Viernes Santo: las procesiones y los pascolas
El jueves había devenido en viernes, y los pintos seguían bailando. Más tarde, las mujeres volvieron a cargar a la virgen de Los Dolores. Las calles se hicieron angostas por el pasar de la procesión, que ahora era más grande y colorida debido a las amplias faldas tradicionales que llevaban. Enseguida, ya cayendo el sol, los hombres iniciaron la peregrinación cargando en hombros al Santo Entierro, un Cristo envuelto en una cobija y amarrado a un tronco, y se dirigieron hacia al panteón.
Después de varios días de celebración, el cansancio comenzaba a hacer estragos en mí. No fue fácil seguir el ritmo, sin embargo, el presenciar el desenlace de esta fiesta ritual era invaluable y no me lo podía perder. Ahora sí, el momento de acabar con el mal había llegado, tarea para los pascolas, llamados así los danzantes elegidos para este fin. Este acto se llevó a cabo en una casa a la orilla del pueblo, donde un grupo de hombres, sentados alrededor de una fogata formando un círculo, compartían un guaje con tesgüino. Entretanto los pascolas se hincaban en un banco pequeño de madera para comenzar el ritual de decorar sus cuerpos.

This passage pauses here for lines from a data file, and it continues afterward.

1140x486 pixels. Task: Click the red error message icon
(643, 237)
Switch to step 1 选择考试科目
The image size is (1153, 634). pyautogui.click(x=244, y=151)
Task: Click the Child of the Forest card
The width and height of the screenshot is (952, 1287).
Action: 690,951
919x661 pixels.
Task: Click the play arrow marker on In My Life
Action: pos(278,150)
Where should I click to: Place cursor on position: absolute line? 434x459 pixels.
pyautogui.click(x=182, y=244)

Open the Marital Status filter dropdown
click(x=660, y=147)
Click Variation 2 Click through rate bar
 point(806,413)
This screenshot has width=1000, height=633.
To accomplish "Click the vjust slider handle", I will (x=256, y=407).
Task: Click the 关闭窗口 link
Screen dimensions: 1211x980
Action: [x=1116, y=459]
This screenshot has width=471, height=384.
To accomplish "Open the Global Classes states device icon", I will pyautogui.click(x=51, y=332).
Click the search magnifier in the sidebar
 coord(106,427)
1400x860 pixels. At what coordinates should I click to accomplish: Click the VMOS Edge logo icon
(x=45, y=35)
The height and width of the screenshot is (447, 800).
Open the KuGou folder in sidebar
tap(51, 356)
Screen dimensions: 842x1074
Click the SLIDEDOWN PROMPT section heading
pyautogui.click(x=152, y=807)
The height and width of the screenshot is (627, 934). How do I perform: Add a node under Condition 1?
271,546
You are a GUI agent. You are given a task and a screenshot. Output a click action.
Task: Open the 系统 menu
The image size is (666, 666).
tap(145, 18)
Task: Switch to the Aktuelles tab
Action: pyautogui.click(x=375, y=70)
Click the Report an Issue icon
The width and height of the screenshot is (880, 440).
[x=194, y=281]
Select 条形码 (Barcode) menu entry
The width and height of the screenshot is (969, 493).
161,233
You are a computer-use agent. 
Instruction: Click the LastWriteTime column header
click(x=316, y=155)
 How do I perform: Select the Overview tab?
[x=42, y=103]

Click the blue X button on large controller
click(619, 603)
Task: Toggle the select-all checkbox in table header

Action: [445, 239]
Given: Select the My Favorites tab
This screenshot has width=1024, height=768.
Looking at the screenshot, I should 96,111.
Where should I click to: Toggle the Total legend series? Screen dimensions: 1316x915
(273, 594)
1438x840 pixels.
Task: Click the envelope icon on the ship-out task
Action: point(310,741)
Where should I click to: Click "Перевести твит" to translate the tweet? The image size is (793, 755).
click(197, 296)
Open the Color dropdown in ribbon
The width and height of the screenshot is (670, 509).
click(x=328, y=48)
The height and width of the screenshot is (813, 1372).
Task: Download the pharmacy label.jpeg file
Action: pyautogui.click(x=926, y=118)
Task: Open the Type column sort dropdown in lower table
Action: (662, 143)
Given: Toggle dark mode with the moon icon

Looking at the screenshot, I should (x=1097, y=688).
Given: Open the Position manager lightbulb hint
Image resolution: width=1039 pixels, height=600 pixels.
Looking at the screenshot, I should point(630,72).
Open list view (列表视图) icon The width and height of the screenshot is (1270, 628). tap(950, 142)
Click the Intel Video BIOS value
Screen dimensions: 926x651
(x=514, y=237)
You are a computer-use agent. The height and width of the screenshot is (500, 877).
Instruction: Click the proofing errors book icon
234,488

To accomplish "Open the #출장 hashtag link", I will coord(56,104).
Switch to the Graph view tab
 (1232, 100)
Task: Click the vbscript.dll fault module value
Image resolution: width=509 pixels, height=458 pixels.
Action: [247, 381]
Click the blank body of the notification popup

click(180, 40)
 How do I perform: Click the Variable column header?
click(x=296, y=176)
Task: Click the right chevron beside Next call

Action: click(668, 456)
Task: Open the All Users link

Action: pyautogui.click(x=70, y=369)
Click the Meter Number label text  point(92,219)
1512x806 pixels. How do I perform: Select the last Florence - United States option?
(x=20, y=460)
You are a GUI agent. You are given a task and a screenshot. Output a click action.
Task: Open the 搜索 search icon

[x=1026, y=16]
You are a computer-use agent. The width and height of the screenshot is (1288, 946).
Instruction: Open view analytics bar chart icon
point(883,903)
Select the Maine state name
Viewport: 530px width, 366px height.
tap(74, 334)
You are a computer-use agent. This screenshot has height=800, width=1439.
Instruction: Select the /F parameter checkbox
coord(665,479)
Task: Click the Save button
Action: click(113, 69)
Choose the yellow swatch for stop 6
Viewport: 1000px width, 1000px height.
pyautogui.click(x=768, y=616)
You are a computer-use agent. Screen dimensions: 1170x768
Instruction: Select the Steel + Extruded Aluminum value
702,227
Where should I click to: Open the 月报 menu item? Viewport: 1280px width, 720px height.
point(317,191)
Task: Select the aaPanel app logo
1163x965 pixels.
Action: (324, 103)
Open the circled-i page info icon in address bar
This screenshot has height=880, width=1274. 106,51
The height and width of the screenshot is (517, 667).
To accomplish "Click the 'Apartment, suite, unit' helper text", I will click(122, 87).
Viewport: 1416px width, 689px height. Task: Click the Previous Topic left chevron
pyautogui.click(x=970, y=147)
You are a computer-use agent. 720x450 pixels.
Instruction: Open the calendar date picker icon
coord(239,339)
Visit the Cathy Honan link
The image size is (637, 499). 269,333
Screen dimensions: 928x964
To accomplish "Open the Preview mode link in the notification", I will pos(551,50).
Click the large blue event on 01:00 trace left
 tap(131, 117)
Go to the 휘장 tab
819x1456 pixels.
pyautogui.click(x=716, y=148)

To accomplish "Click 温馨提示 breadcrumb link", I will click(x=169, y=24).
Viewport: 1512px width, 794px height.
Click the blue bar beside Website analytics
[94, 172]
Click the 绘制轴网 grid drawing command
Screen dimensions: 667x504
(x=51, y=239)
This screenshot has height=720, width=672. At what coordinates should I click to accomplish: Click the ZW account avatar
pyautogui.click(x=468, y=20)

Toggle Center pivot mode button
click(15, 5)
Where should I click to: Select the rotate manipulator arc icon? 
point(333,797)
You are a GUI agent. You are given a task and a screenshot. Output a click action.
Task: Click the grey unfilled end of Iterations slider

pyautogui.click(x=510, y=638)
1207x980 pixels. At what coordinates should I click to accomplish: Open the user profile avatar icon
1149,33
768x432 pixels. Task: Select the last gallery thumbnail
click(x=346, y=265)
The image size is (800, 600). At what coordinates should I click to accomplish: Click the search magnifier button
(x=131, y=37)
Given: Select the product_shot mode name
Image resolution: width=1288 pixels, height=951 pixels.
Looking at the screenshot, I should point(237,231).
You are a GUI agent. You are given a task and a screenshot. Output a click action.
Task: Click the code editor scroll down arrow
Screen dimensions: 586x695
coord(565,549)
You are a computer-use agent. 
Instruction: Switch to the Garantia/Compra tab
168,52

Primero los pintaron de blanco, luego, con la música del violín y tambor, hicieron un ofrecimiento bailando alrededor de una pequeña cruz adornada con ramas de pino, saludando a los cuatro puntos cardinales. Siempre danzaban un hombre adulto y uno joven. Posteriormente, los encargados les decoraron todo el cuerpo con diseños elaborados, usando los colores ocre y negro. Esta ceremonia es muy importante e íntima para los rarámuri; por fortuna me permitieron presenciarla.
Sábado de Gloria: el mal ha muerto
La preparación de los pascolas fue un trabajo minucioso que les llevó horas hasta el amanecer del Sábado de Gloria. Ya decorados, estos personajes continuaron bailando alrededor de la cruz hasta el momento en que tenían que dirigirse a la iglesia.
Los pintos volvieron a aparecer en el atrio, ahora cargando al Judas-mestizo, un muñeco relleno de pasto seco que representa al chabochi u hombre blanco. Lo dejaron ahí para que los pascolas cumplieran su propósito. Quienes a su vez bromearon con el Judas, le lanzaron piedras, lo azotaron y lo quemaron. Así, el mal había muerto y esta fiesta ritual cumplía con su propósito.
Para cerrar este festejo ritual, se dio lugar a las fiestas de patio, donde me compartieron un guaje con tesgüino, siendo mi deber terminarlo para después pasar el mismo guaje y compartirlo con las familias del pueblo y con aquellas otras que habían ido desde otras rancherías para participar en esta celebración.
Haber podido presenciar esta fiesta ritual que desde hace mucho deseaba de conocer; el disfrute y gozo que se siente al escuchar sus instrumentos tradicionales y contemplar el paisaje de grandes barrancas de la Sierra Tarahumara, fue una aventura inigualable que deberíamos todos, a medida de lo posible, tratar de vivir. Muchas tradiciones de los pueblos indígenas siguen vivas y es imprescindible conocerlas y reconocerlas con mucho respeto y orgullo.